Клуатр Национального собора представлял собой пятиугольный садик с бронзовым постмодернистским фонтаном в обрамлении арочных галерей. Плеск воды, отражающийся эхом от каменных арок, показался Кэтрин чересчур резким и громким. И тут она поняла, что шумит не фонтан, а…
— Вертолет!
Ночное небо прорезал яркий луч.
— Быстро, в галерею!
Слепящий свет поискового прожектора залил крохотный клуатр, но Кэтрин с Лэнгдоном метнулись на другую сторону и, скользнув под готической аркой, нырнули в тоннель, ведущий к наружной лужайке, и затаились. Вертолет пролетел над ними и начал описывать широкие круги над собором.
— Выходит, Галлоуэй не ошибся насчет гостей, — проронила изумленная Кэтрин.
«Чем слабее зрение, тем тоньше слух».
Сама она, наоборот, почти оглохла от стука собственного сердца.
— Нам сюда. — Лэнгдон подхватил саквояж и двинулся по проходу.

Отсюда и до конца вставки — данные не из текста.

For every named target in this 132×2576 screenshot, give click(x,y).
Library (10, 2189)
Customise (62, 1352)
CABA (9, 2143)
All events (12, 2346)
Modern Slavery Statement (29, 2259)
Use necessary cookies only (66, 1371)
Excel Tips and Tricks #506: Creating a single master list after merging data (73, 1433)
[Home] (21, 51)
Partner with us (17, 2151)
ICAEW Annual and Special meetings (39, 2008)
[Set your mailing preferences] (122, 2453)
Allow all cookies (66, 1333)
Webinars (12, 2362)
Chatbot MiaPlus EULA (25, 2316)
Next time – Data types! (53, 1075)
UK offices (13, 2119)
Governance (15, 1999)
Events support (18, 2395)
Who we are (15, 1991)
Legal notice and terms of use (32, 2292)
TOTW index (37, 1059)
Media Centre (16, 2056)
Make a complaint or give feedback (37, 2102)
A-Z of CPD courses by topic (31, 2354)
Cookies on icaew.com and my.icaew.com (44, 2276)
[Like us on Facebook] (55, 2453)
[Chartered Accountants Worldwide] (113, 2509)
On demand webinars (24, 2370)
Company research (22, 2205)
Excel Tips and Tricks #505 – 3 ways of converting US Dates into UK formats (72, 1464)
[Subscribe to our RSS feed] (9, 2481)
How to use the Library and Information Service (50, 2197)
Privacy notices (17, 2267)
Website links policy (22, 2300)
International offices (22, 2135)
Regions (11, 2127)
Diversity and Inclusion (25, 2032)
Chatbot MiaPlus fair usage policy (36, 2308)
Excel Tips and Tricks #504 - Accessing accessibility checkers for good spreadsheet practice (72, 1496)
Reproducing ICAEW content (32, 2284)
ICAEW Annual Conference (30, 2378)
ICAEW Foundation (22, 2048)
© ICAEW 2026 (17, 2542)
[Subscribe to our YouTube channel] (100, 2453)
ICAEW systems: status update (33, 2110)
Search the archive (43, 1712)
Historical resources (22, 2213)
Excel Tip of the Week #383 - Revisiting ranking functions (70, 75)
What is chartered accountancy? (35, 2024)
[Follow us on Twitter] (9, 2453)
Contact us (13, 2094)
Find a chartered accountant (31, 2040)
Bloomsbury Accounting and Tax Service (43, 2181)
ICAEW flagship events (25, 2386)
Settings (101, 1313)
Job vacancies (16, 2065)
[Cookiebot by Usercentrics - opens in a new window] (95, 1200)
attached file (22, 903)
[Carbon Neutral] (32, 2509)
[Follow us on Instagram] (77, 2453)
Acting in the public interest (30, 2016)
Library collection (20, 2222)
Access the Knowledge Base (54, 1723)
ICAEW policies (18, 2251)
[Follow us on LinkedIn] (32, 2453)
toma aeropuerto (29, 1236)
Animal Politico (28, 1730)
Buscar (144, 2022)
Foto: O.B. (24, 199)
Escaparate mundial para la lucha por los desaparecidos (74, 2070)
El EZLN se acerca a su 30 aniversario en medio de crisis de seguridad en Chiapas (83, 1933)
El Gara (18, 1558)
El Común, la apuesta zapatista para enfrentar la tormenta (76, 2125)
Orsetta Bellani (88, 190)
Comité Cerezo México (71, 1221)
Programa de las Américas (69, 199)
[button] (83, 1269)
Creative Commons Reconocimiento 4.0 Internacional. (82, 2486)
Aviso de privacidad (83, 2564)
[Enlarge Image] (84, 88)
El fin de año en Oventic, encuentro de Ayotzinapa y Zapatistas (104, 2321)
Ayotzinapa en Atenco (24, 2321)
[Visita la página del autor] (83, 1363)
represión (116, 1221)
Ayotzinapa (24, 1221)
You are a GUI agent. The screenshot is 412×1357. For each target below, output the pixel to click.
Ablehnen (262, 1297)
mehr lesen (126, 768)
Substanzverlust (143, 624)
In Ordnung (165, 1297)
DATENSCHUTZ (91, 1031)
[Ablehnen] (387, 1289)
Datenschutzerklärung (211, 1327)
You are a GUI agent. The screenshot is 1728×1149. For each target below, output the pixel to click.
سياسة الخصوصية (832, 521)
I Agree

На прощание декан Галлоуэй выдал им один-единственный ключ и подробные инструкции. Короткий тоннель остался позади, и от цели беглецов отделяла широкая лужайка, залитая светом прожектора от кружащего над головой вертолета.
— Не перебраться…
— Стой… смотри! — Лэнгдон указал на черную тень, накрывающую лужайку слева. Сначала расплывчатая, бесформенная, она быстро росла, надвигаясь на них, обретая очертания, обрушиваясь, вытягиваясь, и наконец превратилась в огромный черный прямоугольник с двумя длиннющими шпилями.